第18話

 ヒロ達のベストの胸についたエンブレム。

そこに縫い付けられるカワセミの羽は閉じている。これは後期部入学者に与えられるものだ。その入学資格は汚点を持つスフィル人に限定される。つまり準市民でありながら試験に合格した学生だけが身に着ける証なのだ。


「出自っつったって、いつもこれで通学してるだろ。お前だって…」

とポリポリ頭をかくカイン。


マミはあきれた様子で額に手を置いた。再び彼女が口を開く前に、

「違うんだ。出歩くのに最適な服を持っていないだけで…」

と恥ずかしそうに言うヒロ。とはいえあくまで本人の中での話であってマミには淡々と事務的に言葉を紡いでいるようにしか聞こえていない。


「そんな事はないぞ。俺もちゃんとした服ぐらい…」

カインは心外といった容姿で反論してくる。


おいおい、折角助け船を出したのにそれを台無しにしないでくれよとヒロは思った。


マミは両者を交互に見て、これ以上何を言っても無駄だと悟った。

思わず諦めを込めて息を最大限に吐き出す。


それと同時にこちらを不審そうに視線をチラチラと向けてくる観客に気づく。

だが彼らは何も言わずに去っていった。


「ほら、大丈夫だろ。制服着てなかったら今頃多分ボコボコにされてる」

とカインは愉快そうに笑った。


一般のスフィル人はヒロのような存在を蔑んでいるが、彼らを直接的に攻撃するのは恥だと考える人が多い。実に矛盾した心を秘めている。故に身分を明かしているヒロ達をこんな大勢の場所で陥れる者は少ないだろう。

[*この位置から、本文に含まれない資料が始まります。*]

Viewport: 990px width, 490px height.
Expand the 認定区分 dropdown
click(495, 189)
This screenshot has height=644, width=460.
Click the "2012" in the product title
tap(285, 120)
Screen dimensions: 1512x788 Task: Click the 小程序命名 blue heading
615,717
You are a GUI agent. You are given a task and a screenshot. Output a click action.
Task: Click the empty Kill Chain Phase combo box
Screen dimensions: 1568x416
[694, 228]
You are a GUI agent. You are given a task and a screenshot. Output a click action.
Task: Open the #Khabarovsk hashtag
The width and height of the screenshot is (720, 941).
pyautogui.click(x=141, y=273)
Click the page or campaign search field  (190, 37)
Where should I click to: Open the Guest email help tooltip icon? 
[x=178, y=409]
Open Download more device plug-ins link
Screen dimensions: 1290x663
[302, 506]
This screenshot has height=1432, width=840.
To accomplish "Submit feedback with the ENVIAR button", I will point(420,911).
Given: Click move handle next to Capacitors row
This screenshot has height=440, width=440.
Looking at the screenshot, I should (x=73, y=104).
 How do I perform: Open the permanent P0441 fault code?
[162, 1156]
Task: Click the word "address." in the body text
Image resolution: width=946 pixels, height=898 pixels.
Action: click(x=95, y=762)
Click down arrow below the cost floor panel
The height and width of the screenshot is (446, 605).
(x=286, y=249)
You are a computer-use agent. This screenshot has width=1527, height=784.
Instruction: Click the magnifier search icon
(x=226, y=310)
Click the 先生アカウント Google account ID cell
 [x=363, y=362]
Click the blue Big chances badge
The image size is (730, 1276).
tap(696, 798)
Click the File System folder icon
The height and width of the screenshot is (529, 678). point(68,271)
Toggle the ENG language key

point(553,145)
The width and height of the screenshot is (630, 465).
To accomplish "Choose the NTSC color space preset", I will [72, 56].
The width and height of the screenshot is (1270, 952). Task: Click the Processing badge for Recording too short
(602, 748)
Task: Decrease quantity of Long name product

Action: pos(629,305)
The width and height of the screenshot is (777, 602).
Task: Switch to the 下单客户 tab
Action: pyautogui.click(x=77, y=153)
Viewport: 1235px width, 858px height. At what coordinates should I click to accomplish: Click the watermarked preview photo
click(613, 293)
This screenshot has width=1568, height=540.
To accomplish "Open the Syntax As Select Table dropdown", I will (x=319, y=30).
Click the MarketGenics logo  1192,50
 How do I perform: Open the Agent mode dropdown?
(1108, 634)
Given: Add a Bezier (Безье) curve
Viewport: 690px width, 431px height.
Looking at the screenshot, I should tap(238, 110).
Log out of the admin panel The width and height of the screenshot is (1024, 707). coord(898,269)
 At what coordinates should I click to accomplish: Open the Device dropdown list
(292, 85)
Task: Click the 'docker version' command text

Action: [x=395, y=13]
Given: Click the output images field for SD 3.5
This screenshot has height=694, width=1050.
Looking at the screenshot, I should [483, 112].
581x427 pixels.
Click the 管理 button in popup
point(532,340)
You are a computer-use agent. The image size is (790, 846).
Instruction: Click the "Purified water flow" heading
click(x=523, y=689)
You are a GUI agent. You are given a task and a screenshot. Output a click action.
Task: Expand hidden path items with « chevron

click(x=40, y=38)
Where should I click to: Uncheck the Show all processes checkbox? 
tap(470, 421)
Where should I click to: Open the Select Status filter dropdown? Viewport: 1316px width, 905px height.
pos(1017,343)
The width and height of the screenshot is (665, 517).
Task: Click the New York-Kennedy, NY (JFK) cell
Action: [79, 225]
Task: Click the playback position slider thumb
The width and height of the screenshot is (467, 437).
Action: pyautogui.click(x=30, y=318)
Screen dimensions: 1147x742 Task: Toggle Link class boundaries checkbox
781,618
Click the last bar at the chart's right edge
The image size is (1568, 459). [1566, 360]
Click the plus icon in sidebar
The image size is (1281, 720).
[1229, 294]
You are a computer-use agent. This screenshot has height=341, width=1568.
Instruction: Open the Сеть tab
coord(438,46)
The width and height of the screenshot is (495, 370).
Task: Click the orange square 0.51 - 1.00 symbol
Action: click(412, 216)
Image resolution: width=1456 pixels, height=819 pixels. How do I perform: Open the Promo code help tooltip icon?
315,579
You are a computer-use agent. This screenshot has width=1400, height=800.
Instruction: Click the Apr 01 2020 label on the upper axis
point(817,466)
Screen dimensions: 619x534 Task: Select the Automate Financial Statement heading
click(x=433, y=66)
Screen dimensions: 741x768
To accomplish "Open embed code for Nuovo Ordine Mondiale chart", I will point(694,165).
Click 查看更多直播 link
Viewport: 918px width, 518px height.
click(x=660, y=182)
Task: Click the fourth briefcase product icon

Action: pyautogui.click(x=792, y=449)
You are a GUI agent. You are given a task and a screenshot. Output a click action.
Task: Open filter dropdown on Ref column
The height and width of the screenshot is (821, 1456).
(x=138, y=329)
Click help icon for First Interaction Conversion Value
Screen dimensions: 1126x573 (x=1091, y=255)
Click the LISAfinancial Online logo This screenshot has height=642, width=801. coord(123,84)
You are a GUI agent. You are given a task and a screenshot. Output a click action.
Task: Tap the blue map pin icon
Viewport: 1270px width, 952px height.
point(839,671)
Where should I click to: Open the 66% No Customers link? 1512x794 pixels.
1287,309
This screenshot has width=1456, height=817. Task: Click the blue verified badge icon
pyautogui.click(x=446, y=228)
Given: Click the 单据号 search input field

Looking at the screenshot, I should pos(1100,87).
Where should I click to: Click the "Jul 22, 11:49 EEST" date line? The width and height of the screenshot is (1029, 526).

頭の回転が鈍い割にはこういう悪意染みた物には謎の直観力を働かせるんだよなとヒロはカインを評価した。それを口に出すことはないが…。


マミは綺麗な顔をゆがませて舌打ちをした。

「本当に嫌な連中だわ。自分達を正義だとでも思ってるのかしら」

マミは彼らを心底軽蔑するように舌打ちをした。そして、

「大体、私達が何をしたっていうの?たまたま先祖に転生者がいるだけじゃないの!」

彼女の怒りが頂点に達したその時、


ドオッッン!――


爆音と振動がスタジアム内を包む。


「何!?」

3人の疑問の声が重なった。


「グラウンドの方だな」

ヒロは人をかぎ分けて音のする方へと向かう。


「マズイ!」


いたるところで悲鳴が上がる中、そこに映ったのものを目の当たりにしてヒロはとっさに飛び出した!